ASSIGNMENT> Reproduce exactly the entries from the "İletişim (13, 2410)" line to the end. Skip all pictures.

***** DATA IN THIS EXERCISE *****

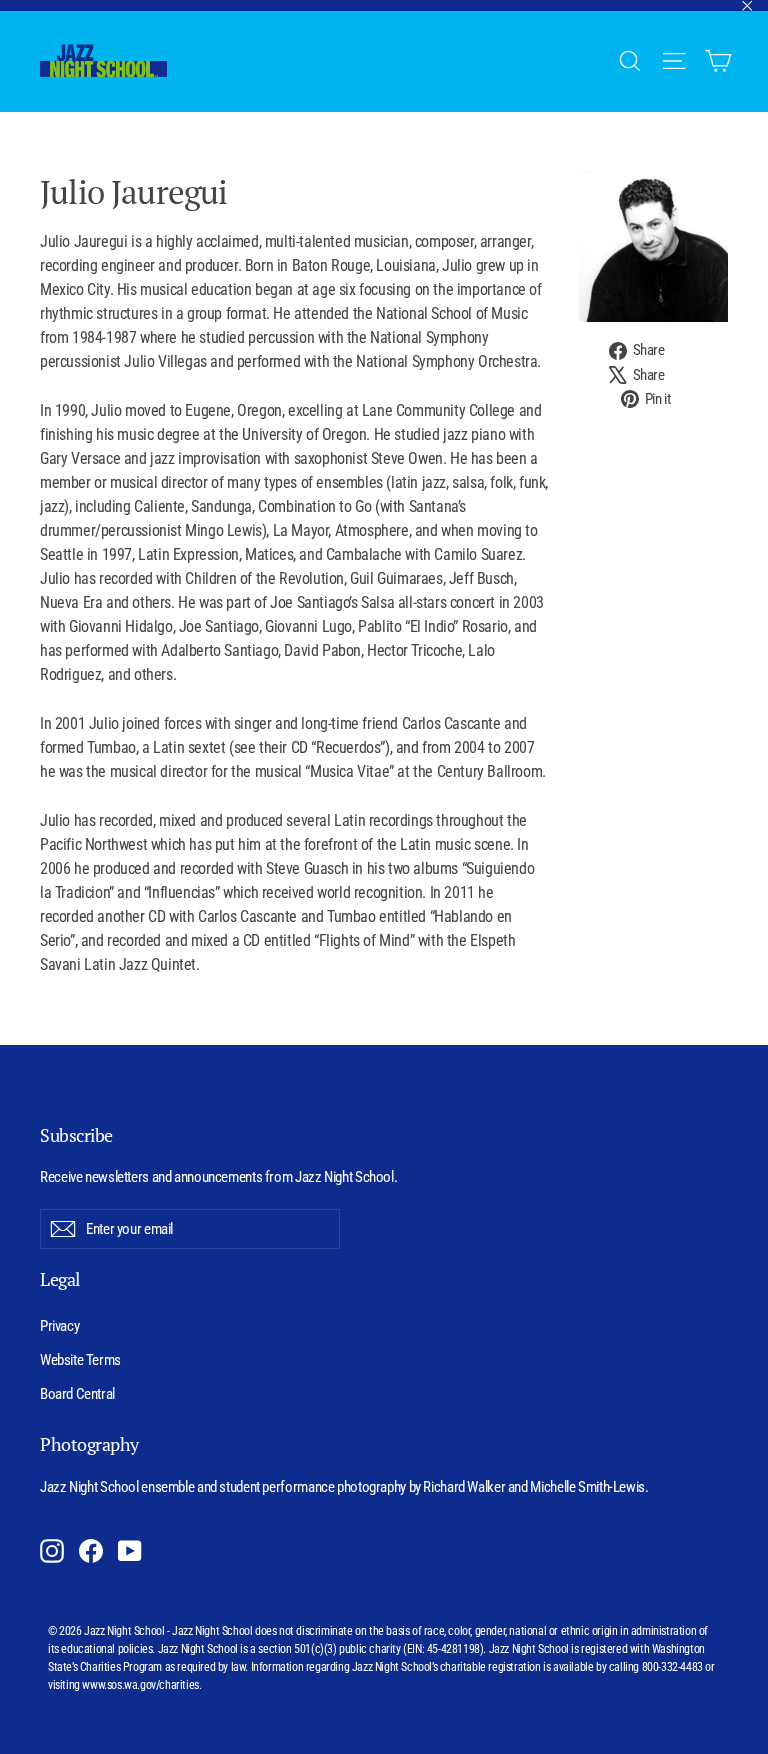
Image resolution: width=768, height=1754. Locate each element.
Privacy (59, 1326)
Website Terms (80, 1360)
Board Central (77, 1394)
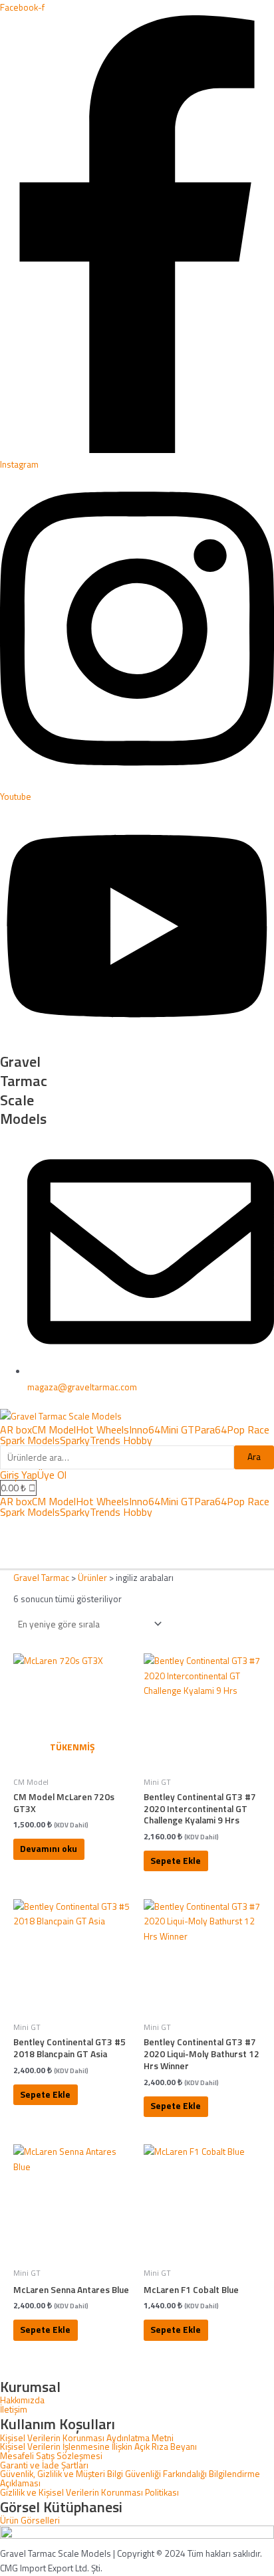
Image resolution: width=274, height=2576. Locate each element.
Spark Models (30, 1440)
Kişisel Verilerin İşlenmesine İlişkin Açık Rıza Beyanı (98, 2447)
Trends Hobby (121, 1440)
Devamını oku (48, 1848)
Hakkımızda (22, 2400)
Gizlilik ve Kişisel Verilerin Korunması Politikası (89, 2493)
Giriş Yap (18, 1474)
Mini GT (177, 1429)
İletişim (13, 2410)
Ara (254, 1456)
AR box (16, 1429)
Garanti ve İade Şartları (44, 2465)
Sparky (75, 1440)
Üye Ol (52, 1474)
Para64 (210, 1429)
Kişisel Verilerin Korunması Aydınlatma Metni (87, 2438)
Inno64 (144, 1429)
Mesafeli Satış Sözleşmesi (51, 2456)
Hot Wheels (102, 1429)
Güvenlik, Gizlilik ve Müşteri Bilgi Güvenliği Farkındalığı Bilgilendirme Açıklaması (130, 2479)
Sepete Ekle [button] (175, 1860)
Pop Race (248, 1429)
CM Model (54, 1429)
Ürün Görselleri (30, 2521)
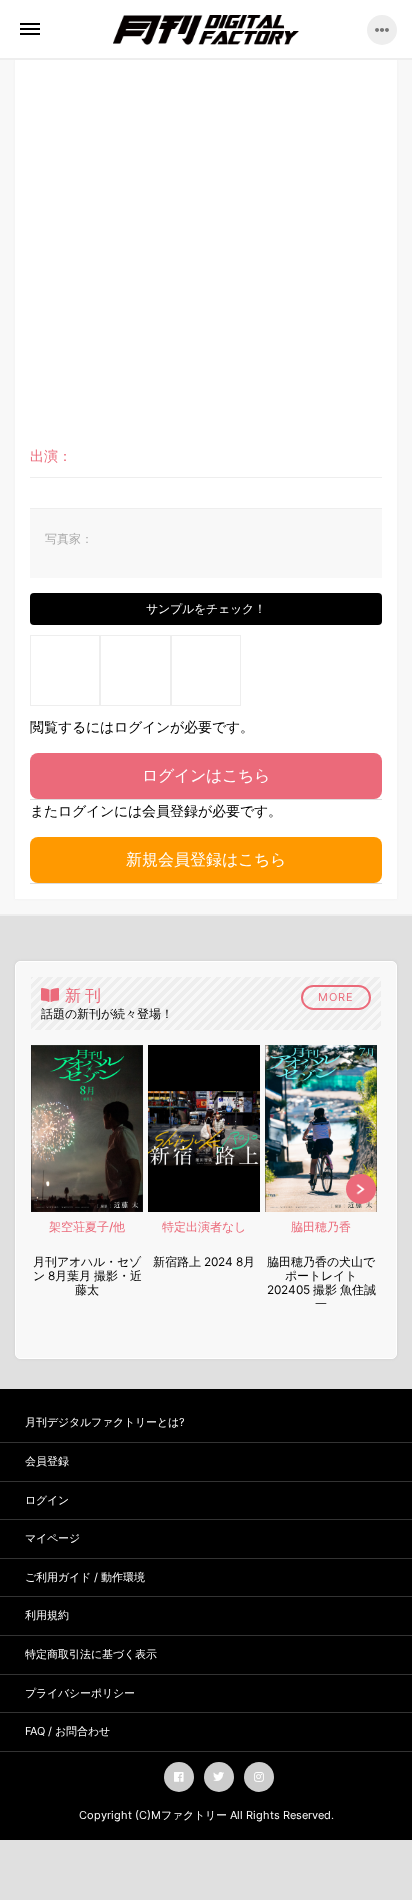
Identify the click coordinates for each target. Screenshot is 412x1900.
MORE (336, 997)
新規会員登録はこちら (206, 859)
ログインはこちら (206, 775)
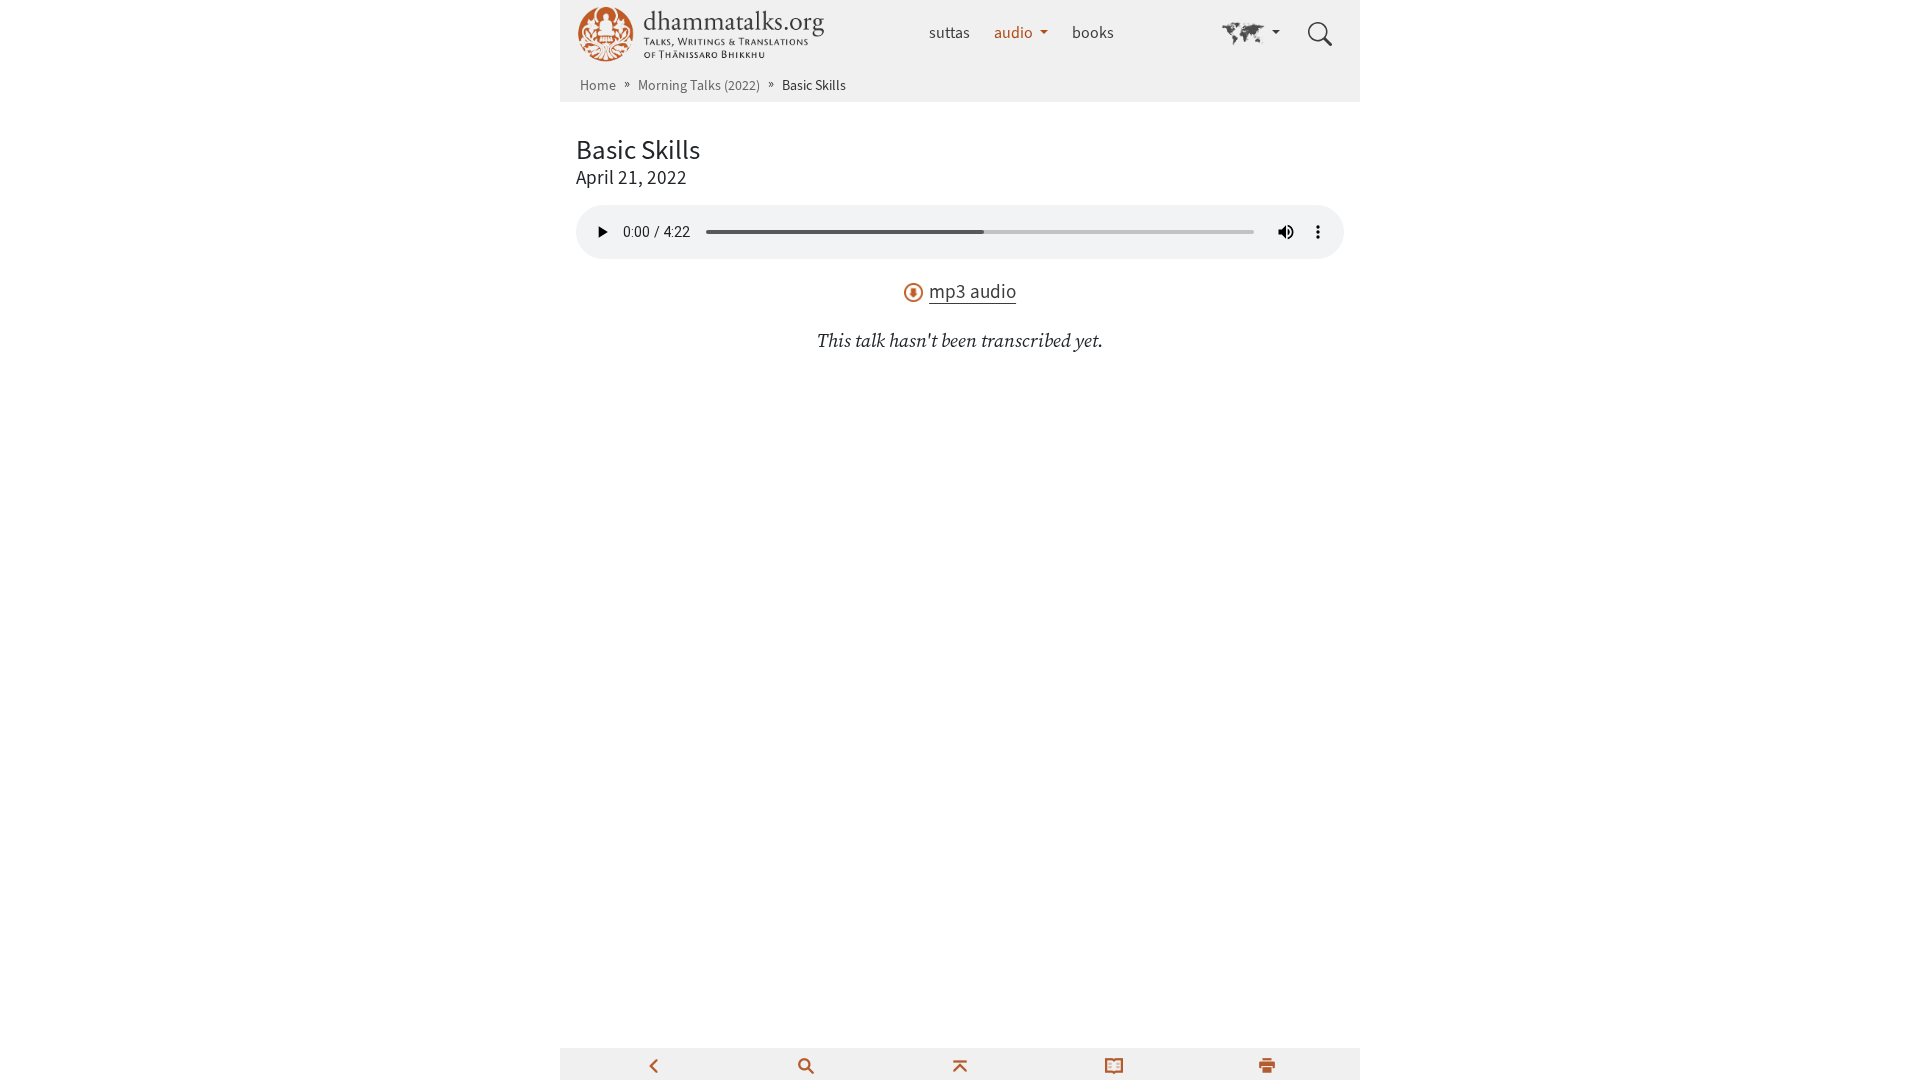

*****

WRITTEN RESPONSE>
İletişim (13, 2410)
Ara (254, 1456)
AR box (16, 1429)
Garanti ve İade Şartları (44, 2465)
Sparky (75, 1440)
Üye Ol (52, 1474)
Para64 (210, 1429)
Kişisel Verilerin Korunması Aydınlatma Metni (87, 2438)
Inno64 (144, 1429)
Mesafeli Satış Sözleşmesi (51, 2456)
Hot Wheels (102, 1429)
Güvenlik, Gizlilik ve Müşteri Bilgi Güvenliği Farkındalığı Bilgilendirme Açıklaması (130, 2479)
Sepete Ekle [button] (175, 1860)
Pop Race (248, 1429)
CM Model (54, 1429)
Ürün Görselleri (30, 2521)
Identify the click coordinates for each target. Screenshot is 412x1900.
MORE (336, 997)
新規会員登録はこちら (206, 859)
ログインはこちら (206, 775)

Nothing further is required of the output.